■ **TASK REQUIREMENTS**
Transcribe the lines exactly, beginning with the one that contains "[Facebook] (962, 445)" and ending with the final line of the records. Do not transcribe pictures.

[Collected data]
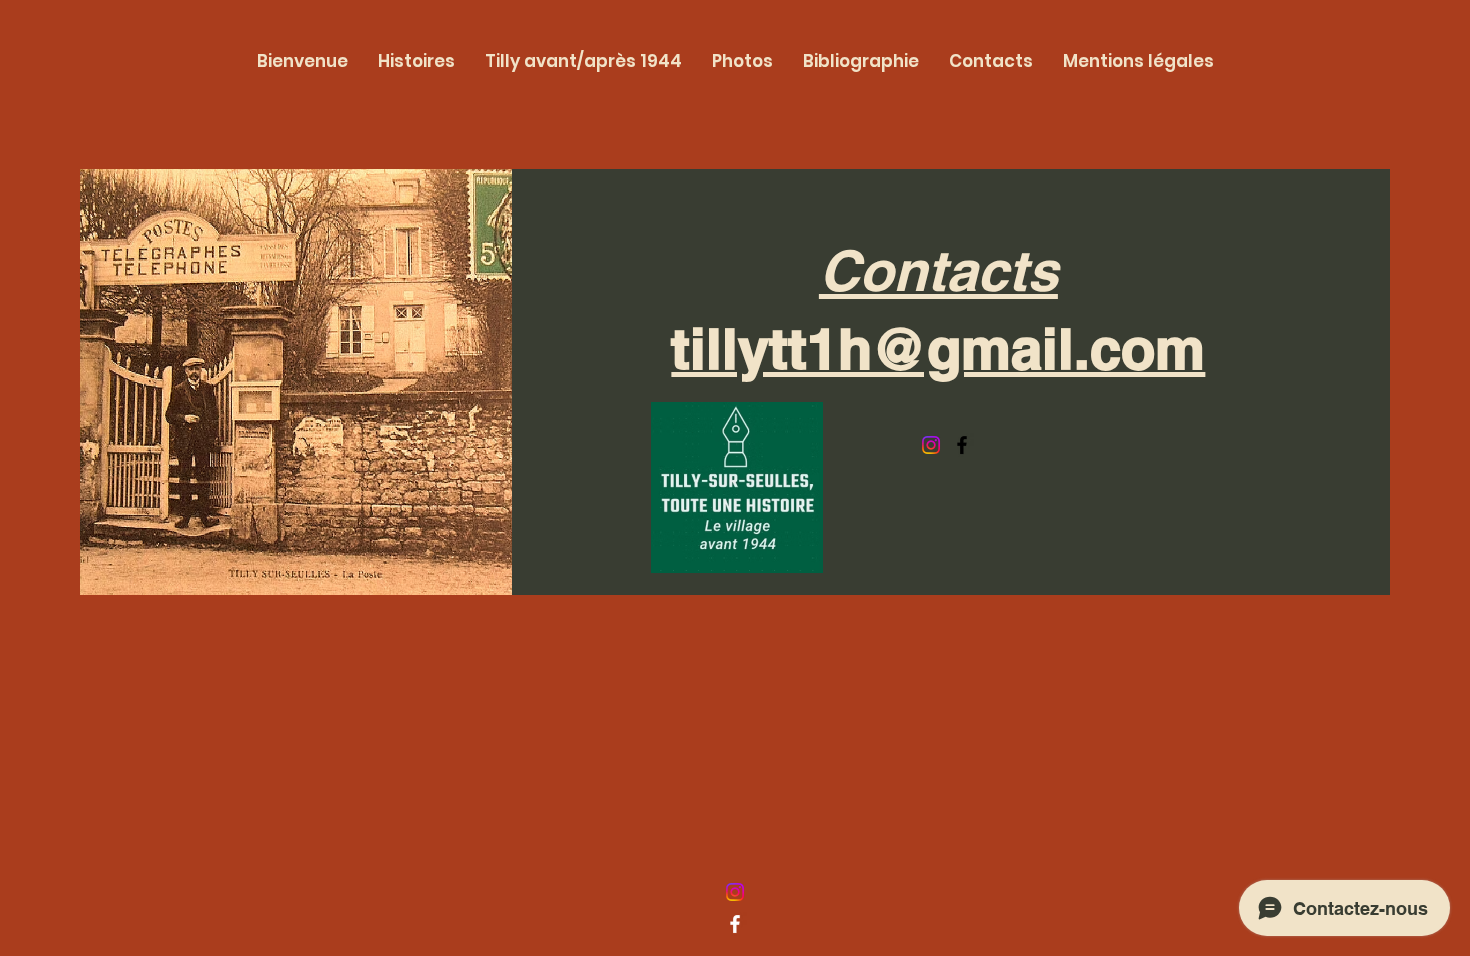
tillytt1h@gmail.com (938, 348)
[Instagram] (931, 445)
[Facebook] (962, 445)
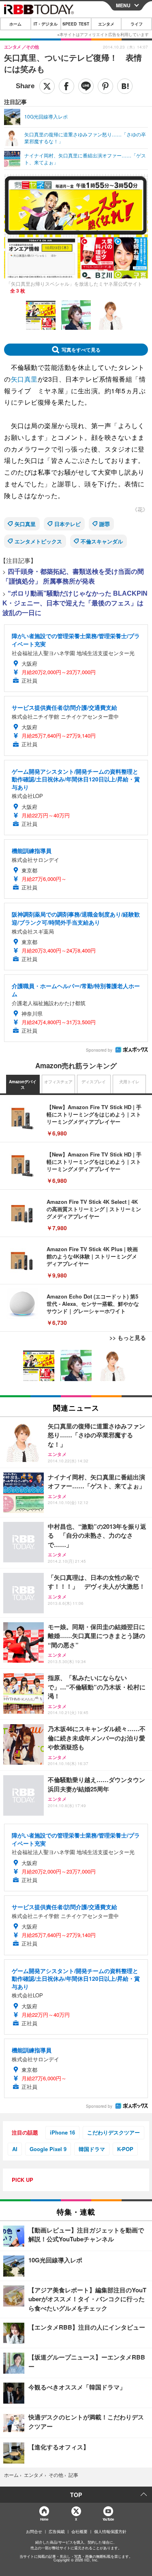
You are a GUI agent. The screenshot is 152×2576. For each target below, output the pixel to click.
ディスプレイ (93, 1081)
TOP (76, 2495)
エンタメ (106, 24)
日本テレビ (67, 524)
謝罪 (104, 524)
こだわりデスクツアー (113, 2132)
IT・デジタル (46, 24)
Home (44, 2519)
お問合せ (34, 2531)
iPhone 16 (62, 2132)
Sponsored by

■ **WORKED SOLUTION**
[Facebook] (962, 445)
You are a GUI agent. The screenshot is 152×2576. For each target below, output the pixel to click.
ディスプレイ (93, 1081)
TOP (76, 2495)
エンタメ (106, 24)
日本テレビ (67, 524)
謝罪 (104, 524)
こだわりデスクツアー (113, 2132)
IT・デジタル (46, 24)
Home (44, 2519)
お問合せ (34, 2531)
iPhone 16 (62, 2132)
Sponsored by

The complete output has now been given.